The basic parameters of the system category sun gear Z1 planetary gear Z6 inner ring gear Z2 sun gear Z1c planetary wheel Z5 inner ring gear Z3 tooth number 4830108362484 tooth width / mm5040 modulus / mm3 pressure angle / (b) 20 due to the corresponding parameter difference of each component Large, so the corresponding dimensionless processing of the coefficients in the equation of state, using the fourth-order Runge-Kutta method to solve the differential equation of the system state equation (2). In order to obtain the true output (T, X) of the system, the obtained generalized momentum p is divided by the inertia of the corresponding I component to obtain the rotational speed, and the obtained generalized displacement q is divided by the compliance of the corresponding C component to obtain the torque T. [6]. Obtain the deformation curve and output simulation result of the system planet carrier.
The conclusion can be seen from the simulation curve: 1Because the rigidity of the planet carrier 2 is smaller than that of the planet carrier 4, the deformation is large, but the deformation process is slower than 4, and the planet carrier 4 is integrated with the input shaft, and receives the input torque and the inner ring gear. At the same time as the sun wheel, the force is complicated and the deformation produces fluctuations.

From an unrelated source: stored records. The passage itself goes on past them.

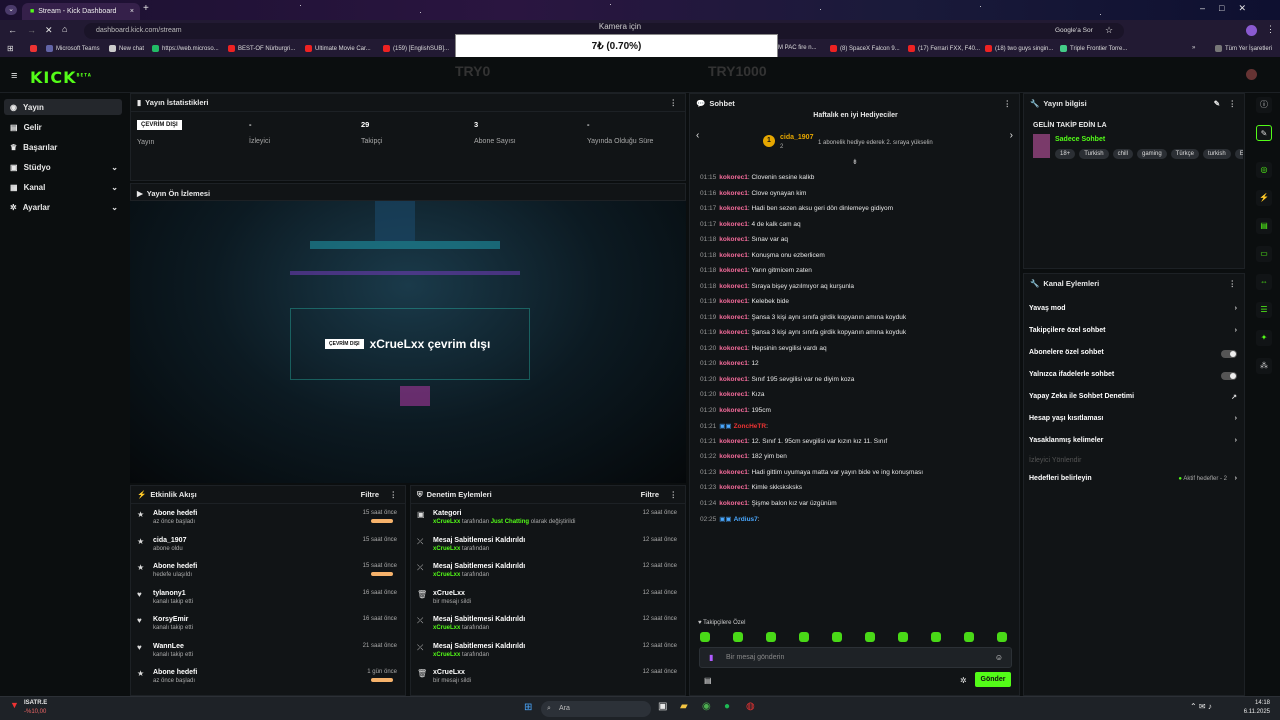 The image size is (1280, 720). I want to click on bookmark-item: Microsoft Teams, so click(73, 48).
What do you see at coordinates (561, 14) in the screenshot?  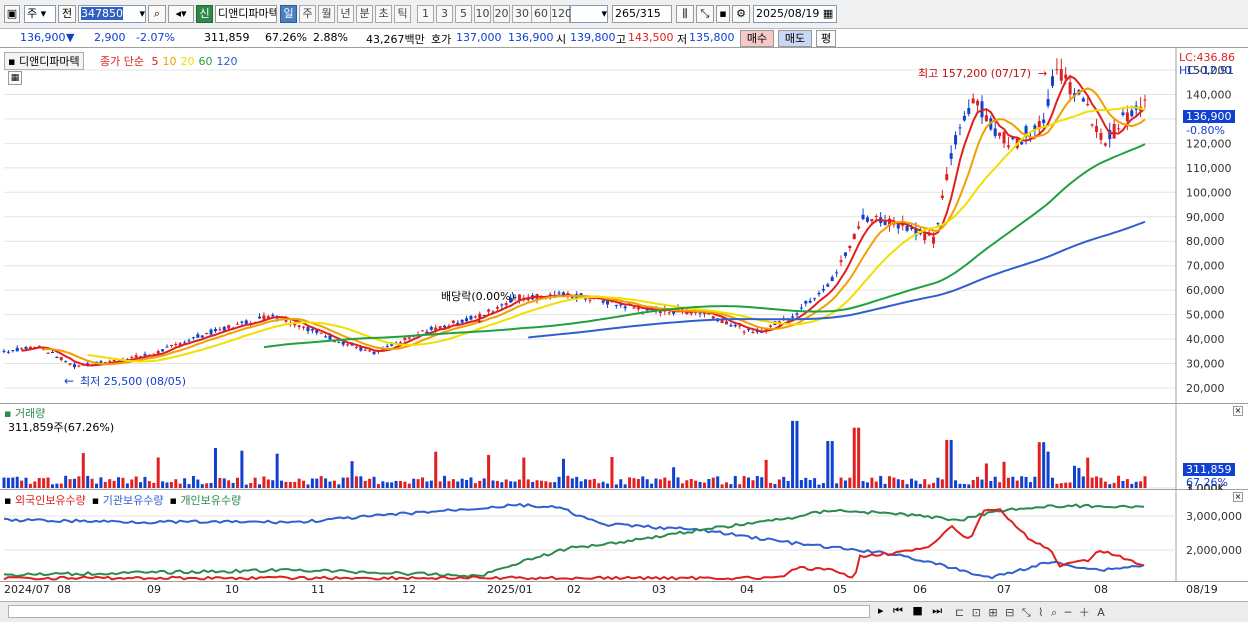 I see `interval-button-7: 120` at bounding box center [561, 14].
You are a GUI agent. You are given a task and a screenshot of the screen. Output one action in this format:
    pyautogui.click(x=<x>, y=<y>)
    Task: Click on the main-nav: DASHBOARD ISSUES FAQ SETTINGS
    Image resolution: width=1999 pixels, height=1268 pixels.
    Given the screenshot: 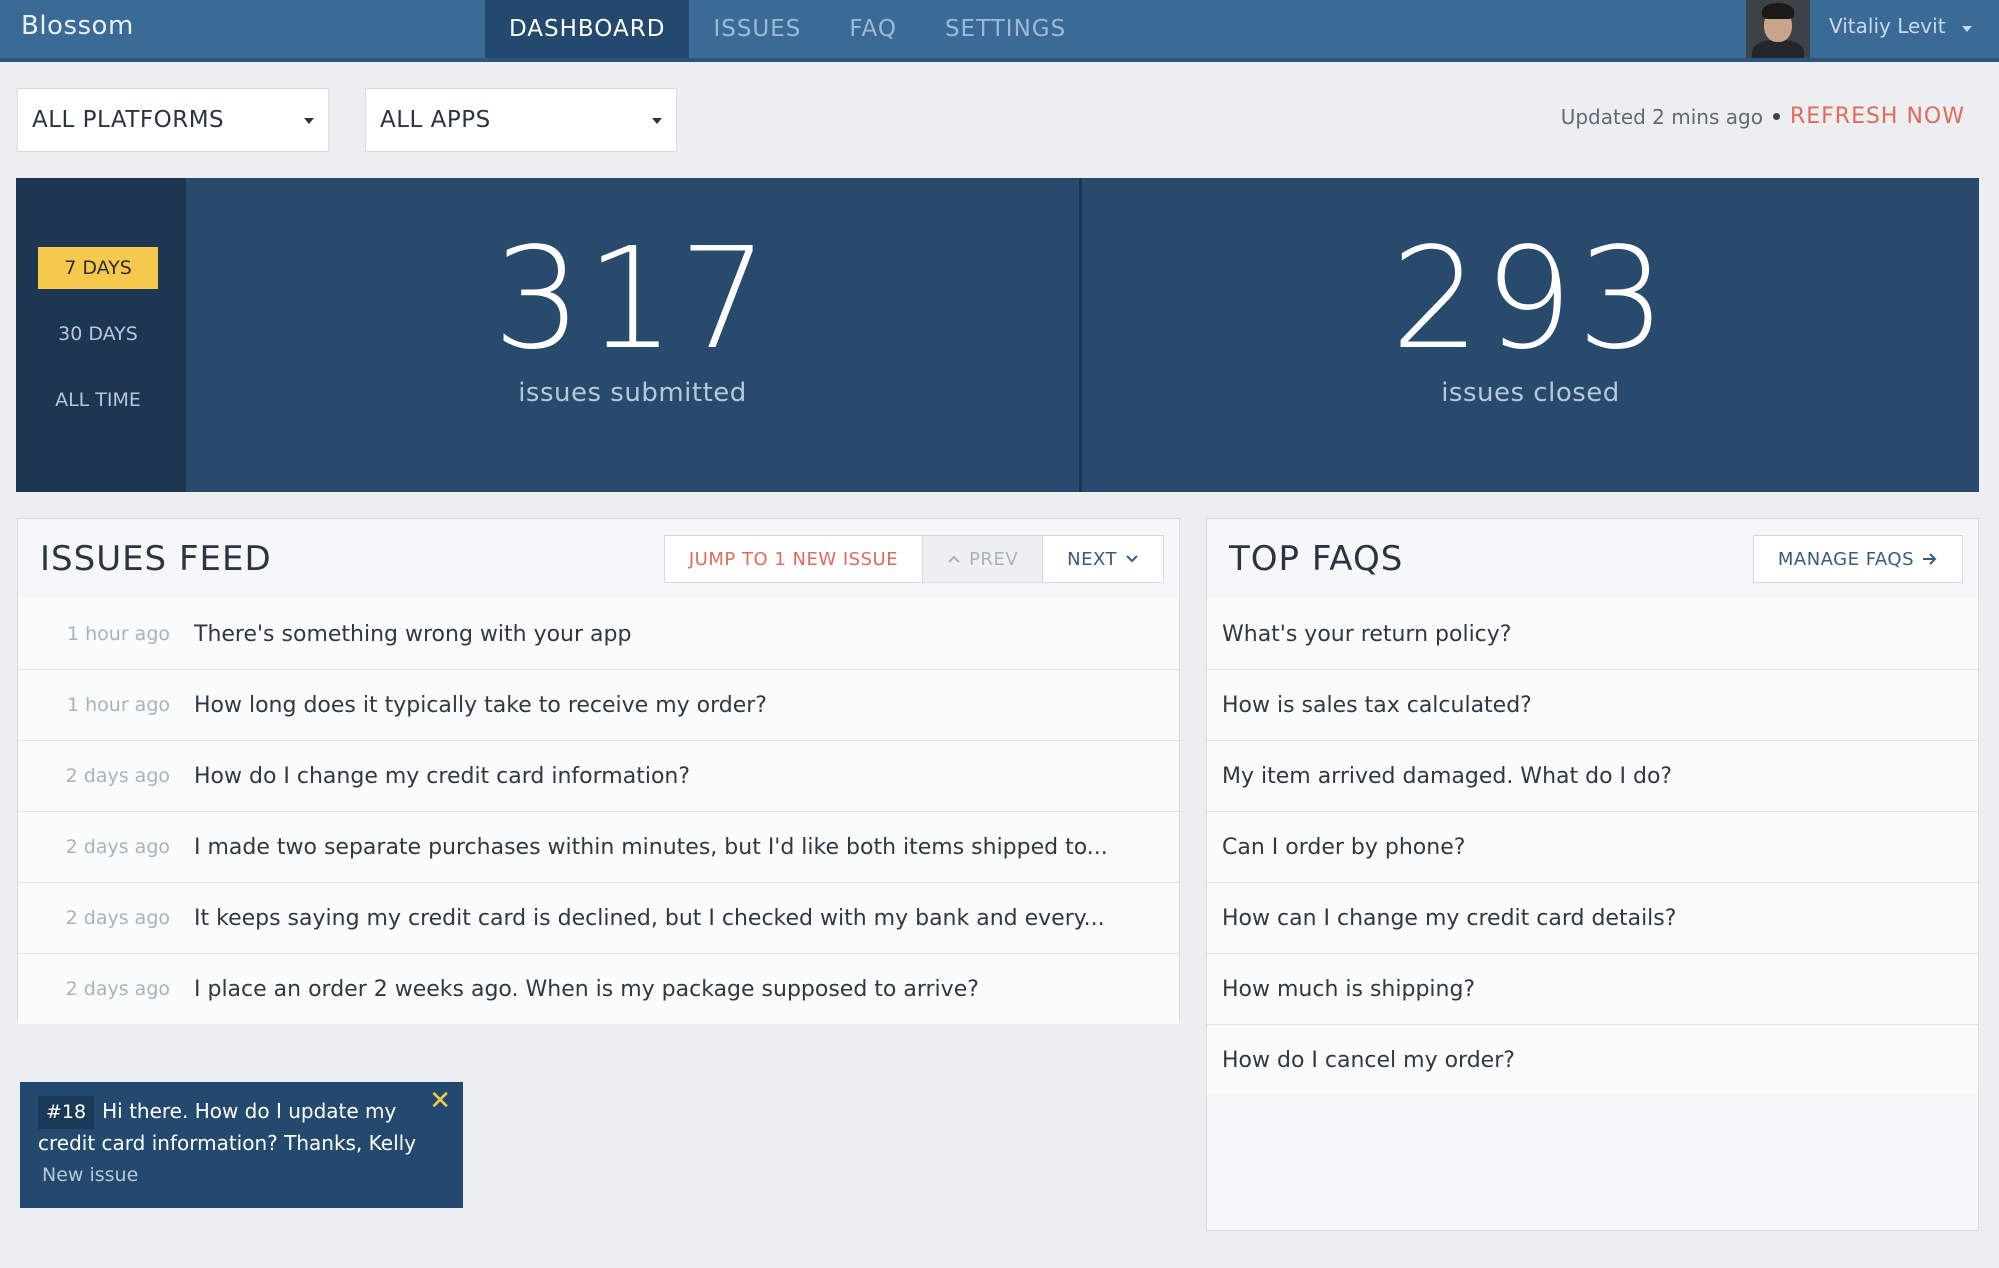 What is the action you would take?
    pyautogui.click(x=788, y=29)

2 Known by the formula X = p / I, the system is output by 2, and its rotational speed increases as the generalized momentum of 2 increases. The output speed curve can correctly reflect the actual situation. The output torque is affected by the deformation of the carrier 4, which causes fluctuations. As a kind of analysis method, 3 bond diagram is simple, accurate, reliable and has broad application prospects in system dynamics analysis.